There are heavy notes of Jazz in your work. How would you describe it?
When I started this project, I was fortunate enough to be surrounded by some incredibly talented players and musicians. We all loved what was coming out of the London Jazz scene at the time, and I wanted to put something out that not only represented me but also the underground scene I’d experienced up here in Manny. The first EP is definitely an amalgamation of those things – whether or not that’s ‘jazz’ is up to you, but it’s definitely reflective of my musical interests at the time.
On ‘Strong enough’ you spit some bars of fire. What prompted you to change your style up? Will there be more of the same?
Thank you! Whilst I’ve never advertised myself as an MC, I’ve always enjoyed spitting and its expressive capabilities. It’s a whole different world to singing. I’ll definitely find room for it in future projects, for sure!
You’ve released a steady string of singles and an EP. Have you planned for an album? Or are you staying the current course?
An album would be great, but currently, I want to focus on consistency before I commit to any large-scale projects.
Do you work with session musicians or a band?
I have an incredible band that I’ve been playing with for about two years. They’re some of the best musicians I know and I owe them a lot.
You mentioned you’re a trumpet player, is that you we hear in your work?
I wish, haha. I play the odd line here and there but all the flashy impressive stuff is 100%, not me. All credit goes to my good friend Aaron Wood – a silly, silly player.

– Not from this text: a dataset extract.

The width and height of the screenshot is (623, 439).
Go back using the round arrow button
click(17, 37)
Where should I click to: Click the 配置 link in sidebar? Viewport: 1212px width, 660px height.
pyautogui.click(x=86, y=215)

When we play your music, we hear similarities between you and Mulatu Astatke. Which artists would you say you connect with?
It’s all over the shop for me – I was influenced by some heads in the London scene as mentioned before; Ezra Collective, Loyle Carner etc. But I was really into projects like Jamila Woods and Avantdale Bowling Club when writing some of the tunes for the first EP. At the same time, I routinely rinse names like Mac Ayres, Lucky Daye, and Frank Ocean, and I’m currently really enjoying Cleo Sol‘s latest project.
If you could pick any movie you would want your music to appear in, what would you choose?
This question has fully stumped me but I feel I should pick something topical, maybe the new James Bond?
How have you changed as a person the more you’ve progressed in music?
I’ve become a lot more confident in myself but I think that’s natural – I generally take an introspective approach to my writing, so feeling exposed and vulnerable is part and parcel of that process. The more I’ve come to accept that, the more confident I’ve had to become in myself and what I want/need from life.
What’s the story behind ‘Far from sense’? Because you switch it up a lot, are there other genres you plan to delve into?
Over lockdown I found myself making completely different music than before as I couldn’t write for a band anymore. I’ve always liked darker alternative R&B and I guess ‘Far From Sense‘ was an experiment for me. I wanted to see how far I could push the boat out with my listeners, and it did well. I’ve no plans as to what’s next though, maybe a folk album?